#### [Goal]
Begin at the line containing "Image resolution: width=1316" and stop after the line containing "I will point(493,574).". Reproduce each line in that span in full, shifting every coordinate in the answers by -12.
>> begin Data extract
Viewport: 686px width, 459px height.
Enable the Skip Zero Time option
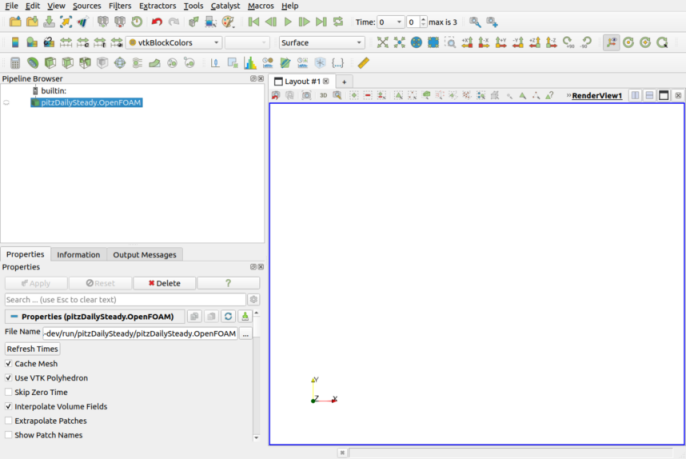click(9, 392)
>> end Data extract
>> begin Data extract
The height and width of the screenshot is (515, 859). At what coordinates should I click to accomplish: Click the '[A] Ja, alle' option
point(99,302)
>> end Data extract
>> begin Data extract
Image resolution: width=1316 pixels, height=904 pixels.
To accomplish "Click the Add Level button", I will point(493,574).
>> end Data extract
#### [Final answer]
Image resolution: width=1316 pixels, height=904 pixels.
To accomplish "Click the Add Level button", I will point(481,562).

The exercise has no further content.